Give everything from the line containing "Image resolution: width=1000" down to the end of the data as a JSON list of strings, one string per line, with blank lines omitted. Leave the pictures out of the answer.
--- START ---
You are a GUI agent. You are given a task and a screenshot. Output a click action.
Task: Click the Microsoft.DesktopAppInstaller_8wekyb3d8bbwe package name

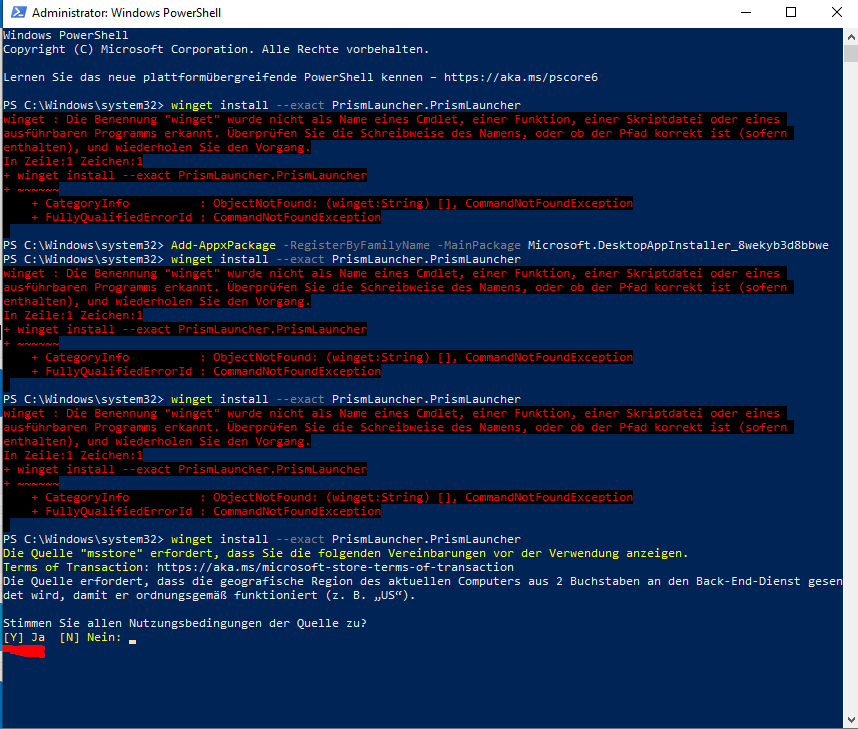pyautogui.click(x=678, y=245)
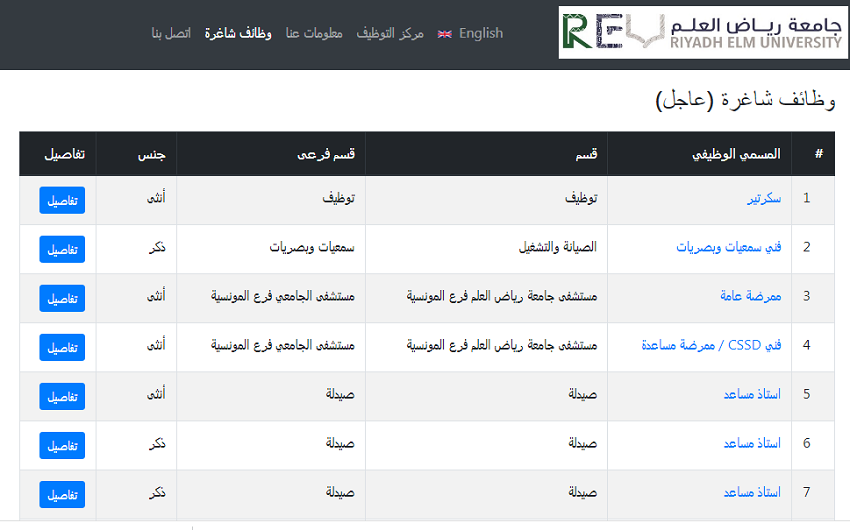Open the سكرتير job title link

tap(764, 198)
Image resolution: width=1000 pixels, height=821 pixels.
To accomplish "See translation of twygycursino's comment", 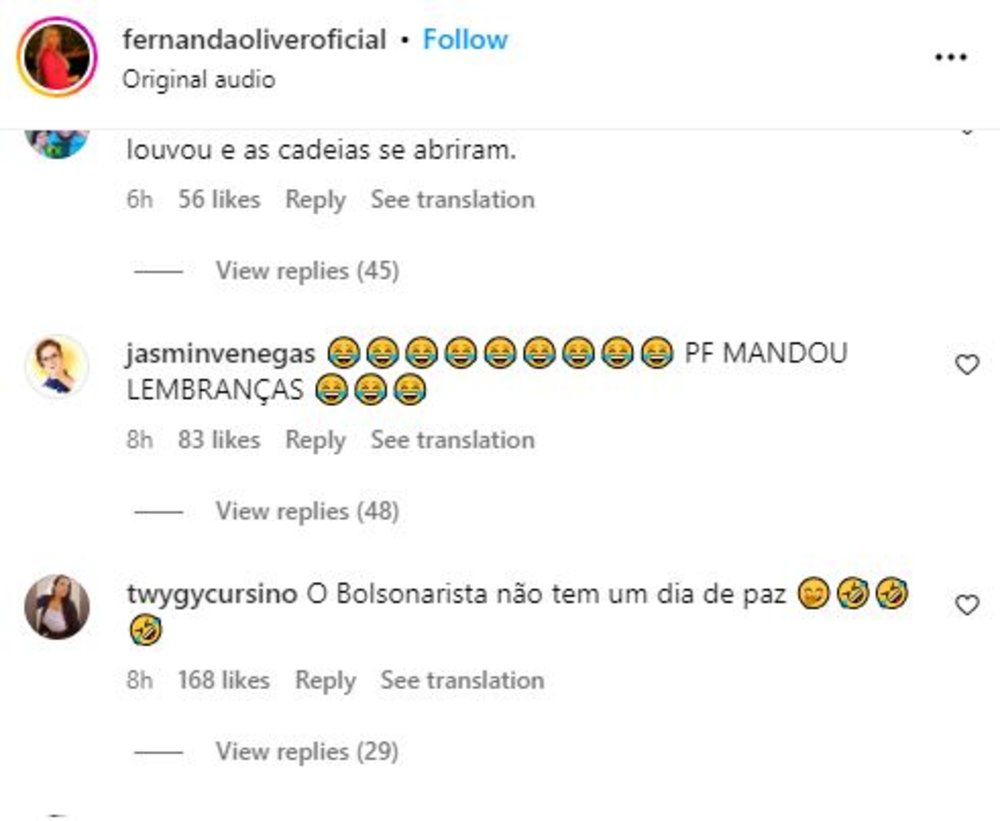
--- END ---
#### THE REPLY
[
  "Image resolution: width=1000 pixels, height=821 pixels.",
  "To accomplish \"See translation of twygycursino's comment\", "
]